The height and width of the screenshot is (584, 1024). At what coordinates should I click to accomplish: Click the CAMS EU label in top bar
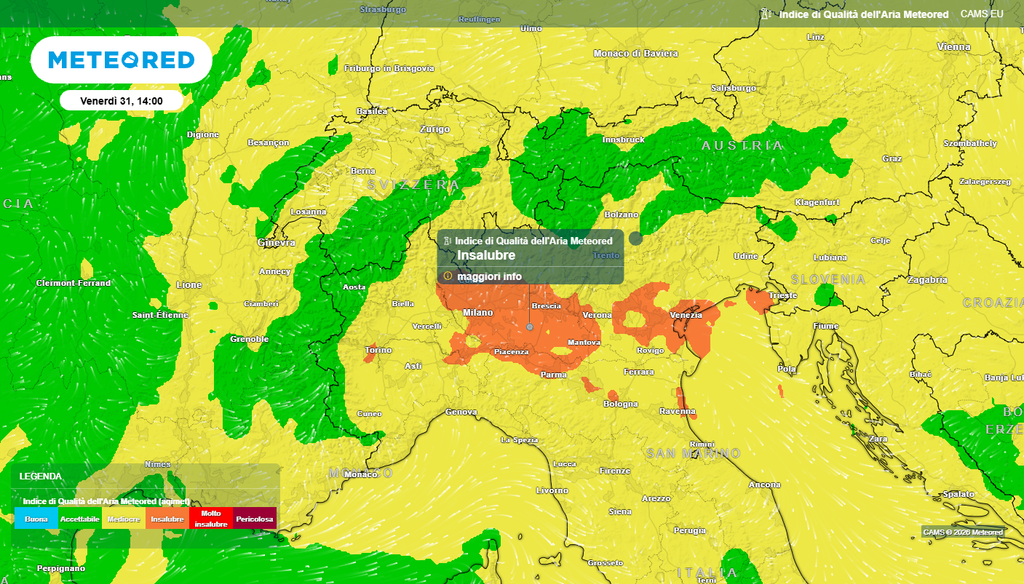(982, 14)
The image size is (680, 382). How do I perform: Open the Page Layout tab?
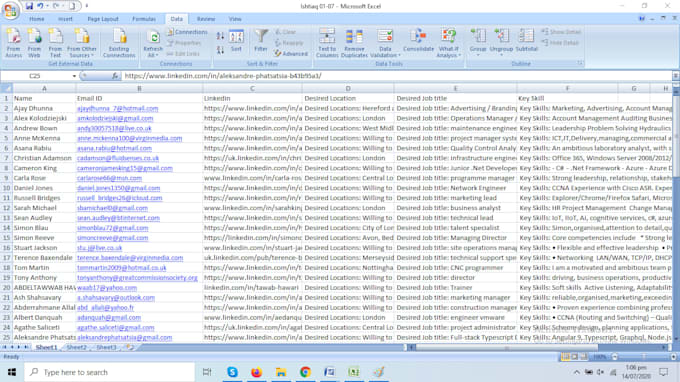point(103,19)
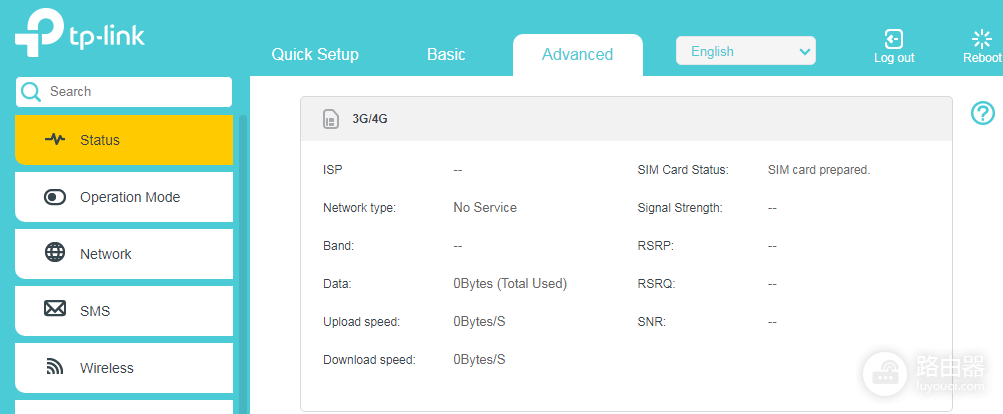Screen dimensions: 1003x414
Task: Click the Reboot spinner icon
Action: [x=982, y=39]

____

Task item: Transcribe each entry exactly; images stay out.

Answer:
The height and width of the screenshot is (584, 1024). At what coordinates should I click to accomplish: Click the CAMS EU label in top bar
(982, 14)
The image size is (680, 382). How do I perform: Open the Page Layout tab?
point(103,19)
Screen dimensions: 1003x414
Task: Click the Reboot spinner icon
Action: [x=982, y=39]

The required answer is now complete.